In a letter from tribal members to the EPA regarding DOE's lack of motivation, they wrote as recently as December 23, 2015, to encourage the EPA to do what DOE was unable or unwilling to, saying:
"The state of Washington has avoided, deferred, and delayed adoption of revised water quality standards that would safeguard public health for high fish consuming groups including tribes. The state has attempted to trade off a more protective fish consumption rate [175 g/day] for a less protective standard [6.5 g/day]  for cancer risk. EPA has given the state multiple opportunities to develop and adopt revised human health criteria. We have no confidence that the state of Washington will adopt more protective water quality standards in the next 12 months, if at all, and urge you to promulgate the EPA’s proposed rule without further delay."
Trust us - we know better than the EPA what's good for the state. Did Flint, Michigan?
"Ecology is in the best position to develop human health criteria (HHC) for the state of Washington." DOE to EPA, December 2015
It was not until February 3 DOE agreed fish consumption rate assumptions were too low and called for comments on new water quality standards. However, they noted they did not agree with EPA on standards for industrial pollutants or time frames to control discharges, stating on their website calling for comments:
"EPA's draft rule [being imposed on the state due to inaction] contains stringent limits for PCBs and arsenic, and adds a new limit for methyl mercury that will be difficult for Washington dischargers to meet. Our new draft rule would maintain the current standards, as proposed in our initial rule, for PCBs. Criteria for mercury would remain under federal regulation. Arsenic would align with the federal Safe Drinking Water Act standard." [fish consumption rates were raised to 175 g/day]
Do you really want to know?

In the end shellfish are only as safe to eat as the regulations you make controlling what flows into the water and they filter out of it.

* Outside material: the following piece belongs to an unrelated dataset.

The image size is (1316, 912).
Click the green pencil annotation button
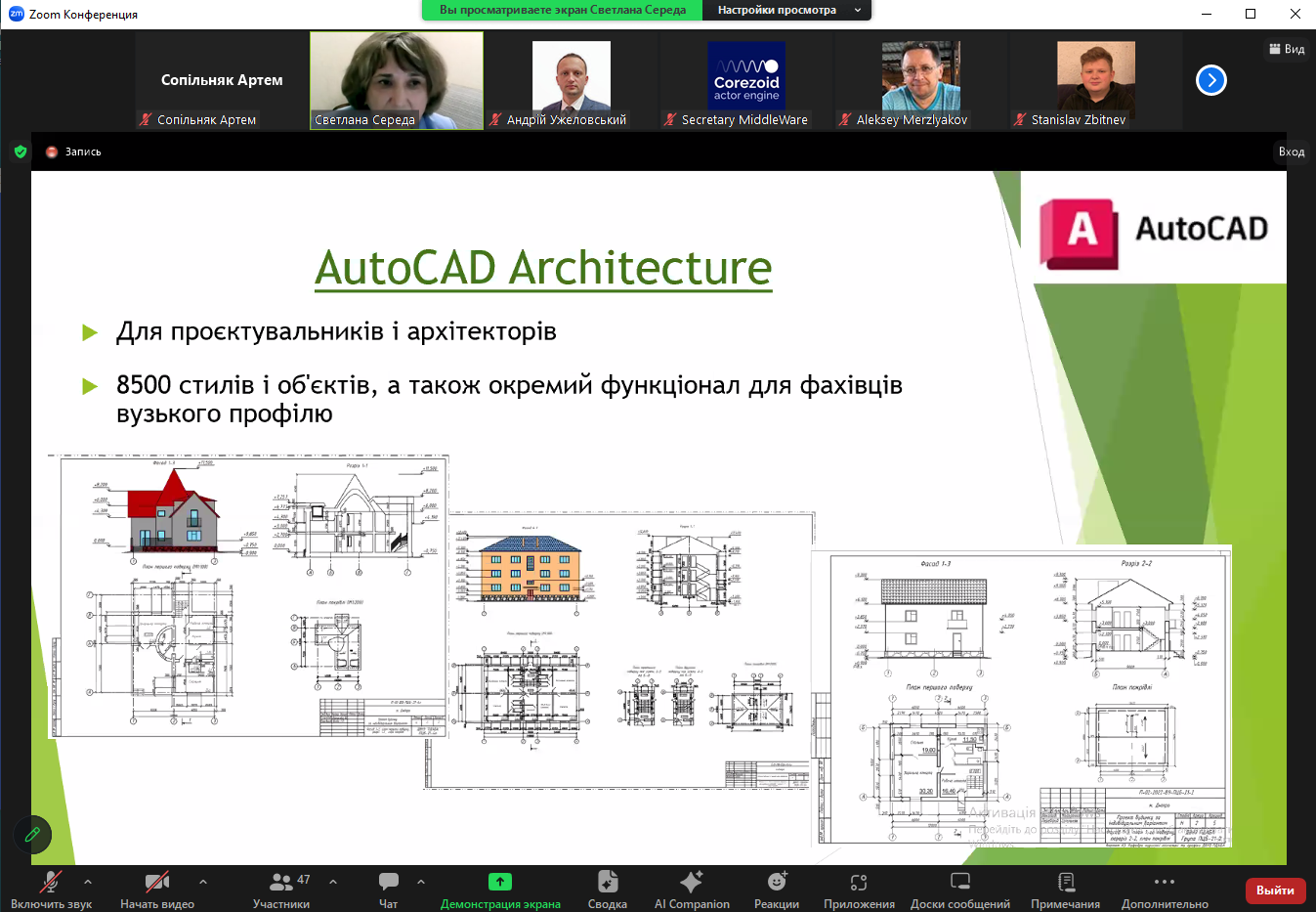point(32,835)
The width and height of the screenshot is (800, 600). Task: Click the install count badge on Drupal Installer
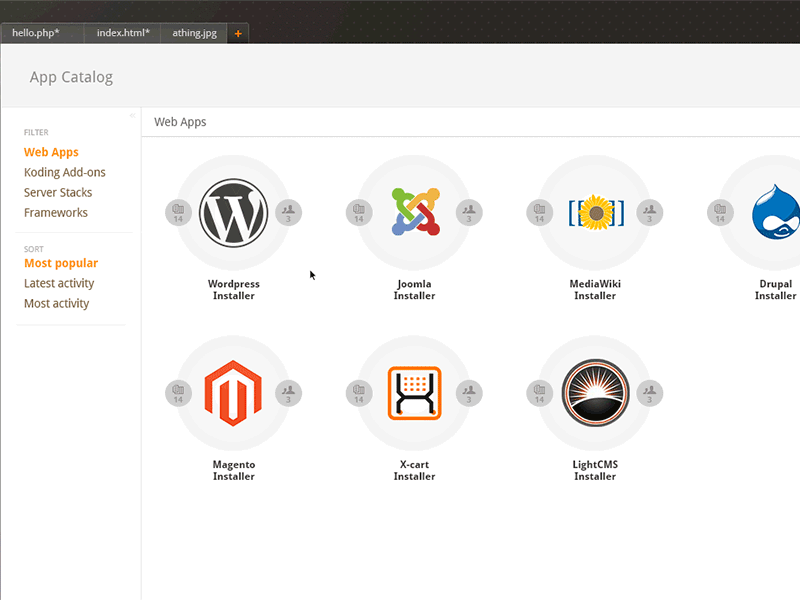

Puget Sound's waters are a state-wide treasure. Seafood taken from Puget Sound, whether shellfish or fish, should be safe to eat in both the short and long term, and consumption rates safety is based off of should be realistic. The EPA has told Washington their regulations are weak. Results from the Mussel Watch program confirm mussels - and all other filter feeders - retain what is being discharged into those waters. Those chemicals are not being adequately monitored in seafood consumed and DOE has agreed their assumed consumption levels are far below what it should be, but does not want to implement new regulations any time soon. Until the state finds the political will to act, Ms. Gale's advice on not eating shellfish harvested from Puget Sound is something for everyone to consider.